Mind the gap
It was during the peak of this hype cycle that she and a student were looking through a newly published set of results from AI models designed to predict how small molecules bind to protein targets. On paper, the statistics were extraordinary. Unprecedented, even. But looking closely, they realised the models had no grasp of basic physics: atoms overlapping impossibly, molecules drifting unnaturally inside proteins as though matter didn’t apply.

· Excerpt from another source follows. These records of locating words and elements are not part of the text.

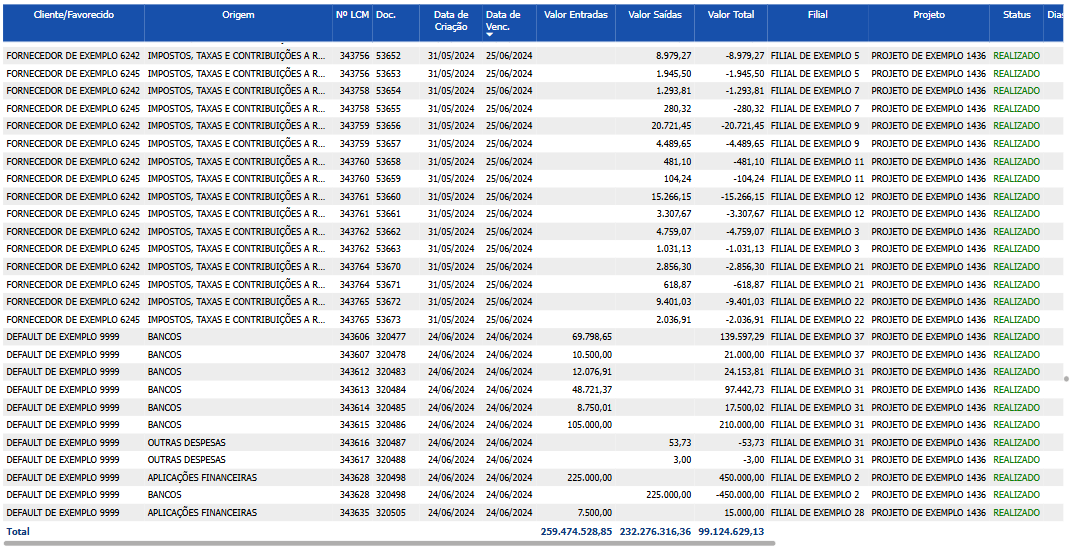The width and height of the screenshot is (1075, 552).
Task: Click the Valor Entradas column header
Action: [x=576, y=15]
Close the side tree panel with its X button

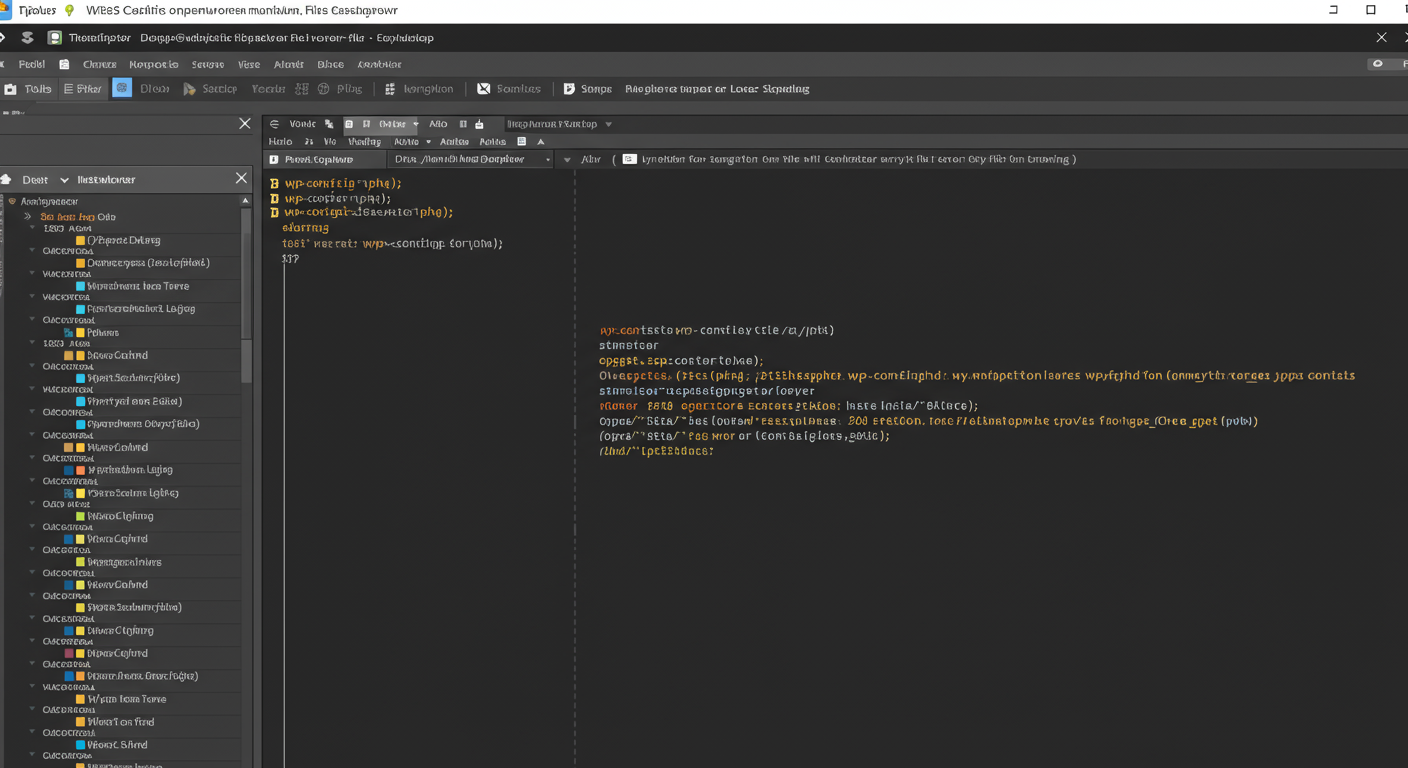point(241,178)
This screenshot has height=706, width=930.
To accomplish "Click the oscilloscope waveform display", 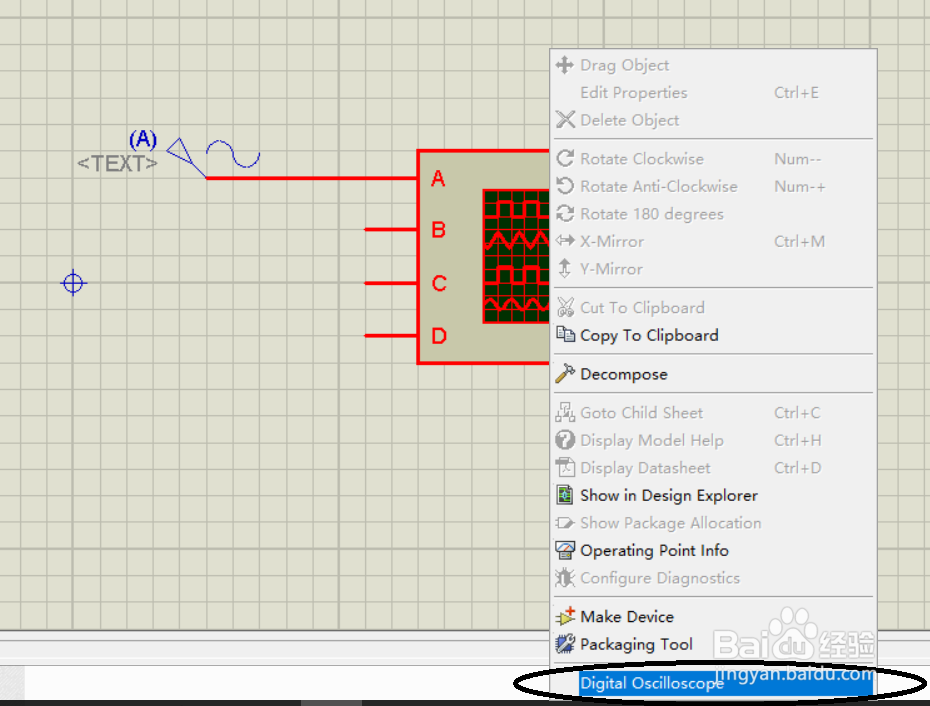I will point(516,256).
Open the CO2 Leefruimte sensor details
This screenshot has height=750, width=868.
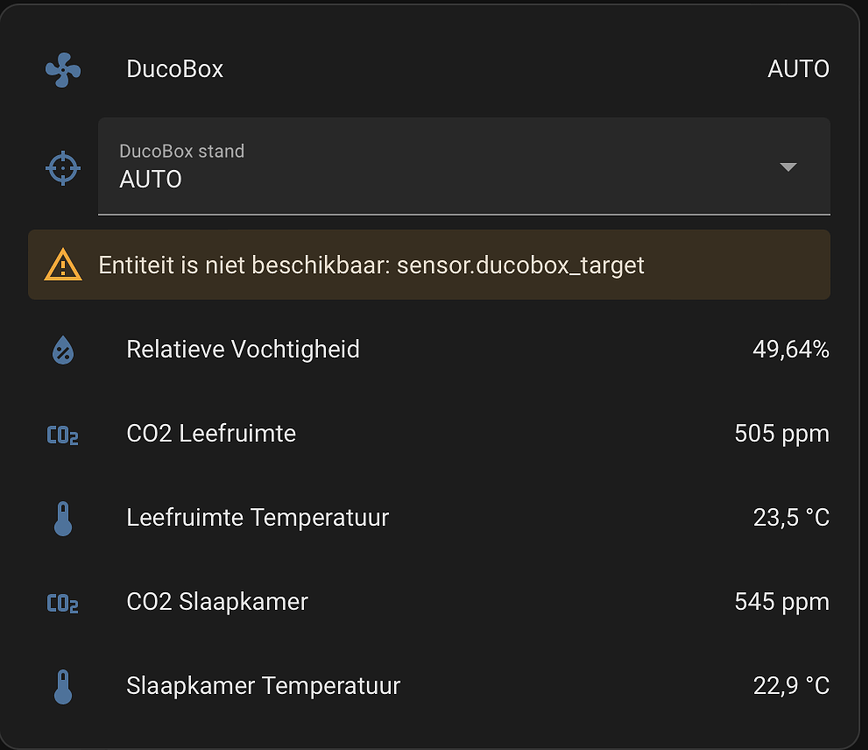click(211, 434)
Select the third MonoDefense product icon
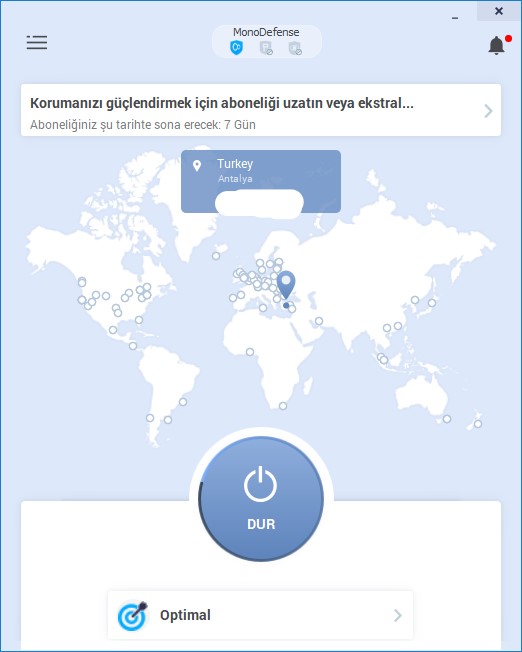Image resolution: width=522 pixels, height=652 pixels. click(x=295, y=48)
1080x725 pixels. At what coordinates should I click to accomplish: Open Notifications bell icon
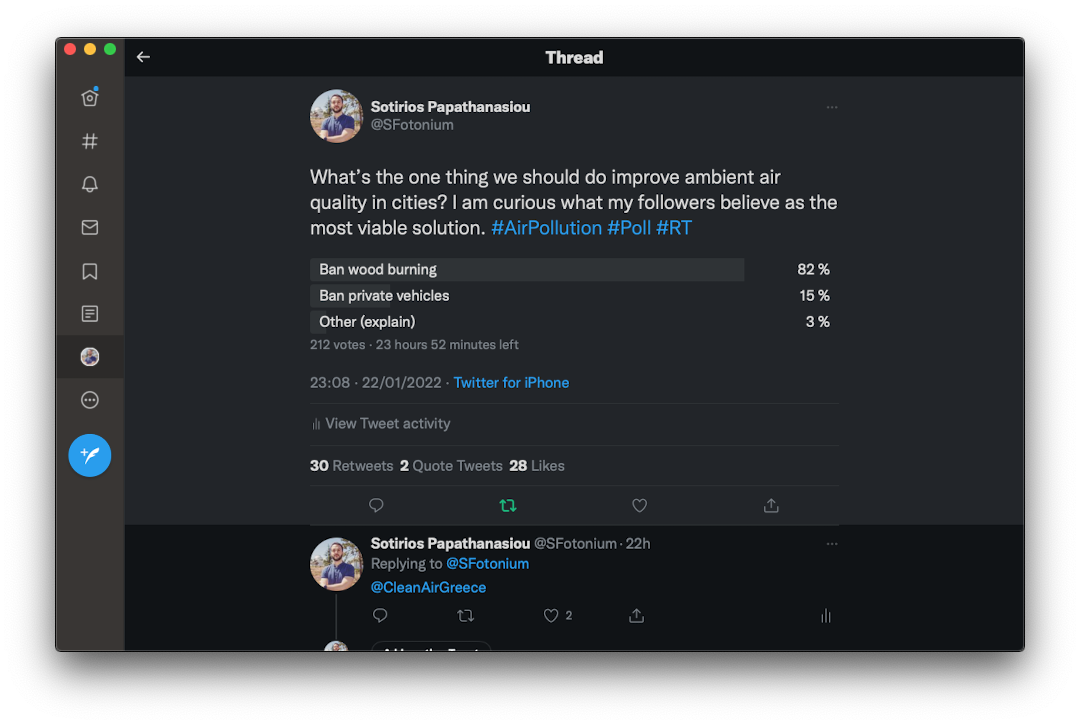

They were the first to publish on it. ‘The minute you see it, it’s obvious.’ Then a stranger feeling – a millisecond of wondering whether surely everyone else must already know this. ‘At that point in time, the only two people in the world who knew that were us. We tried to tell the rest of the world quite fast.’
Her current work on OpenBind is focused on generating vastly better raw training data for large-scale prediction models to train on.
Without a substantive body of varied training data, AI models have a tendency to ‘overfit’. The model memorises the data it was trained on rather than understanding the data and the grounding conditions.
‘Large language models write English well because they’ve absorbed the whole internet; they’re lousy at Welsh simply because there isn’t enough of it,’ she explains.
Deane compares it to teaching an AI language model using only a handful of authors. Start with Dan Brown and the model learns one narrow style. But add Iris Murdoch, James Joyce, Ernest Hemingway and Dr Seuss, and its understanding becomes richer and more representative.
OpenBind is attempting something similar for drug discovery. The project maps how small molecules bind to protein targets, the interaction that determines whether a medicine will actually work in the human body. By collecting ten times the volume of data currently available in the public domain on protein-molecule interactions, the project will provide the next generation of models with a much broader dataset to learn from.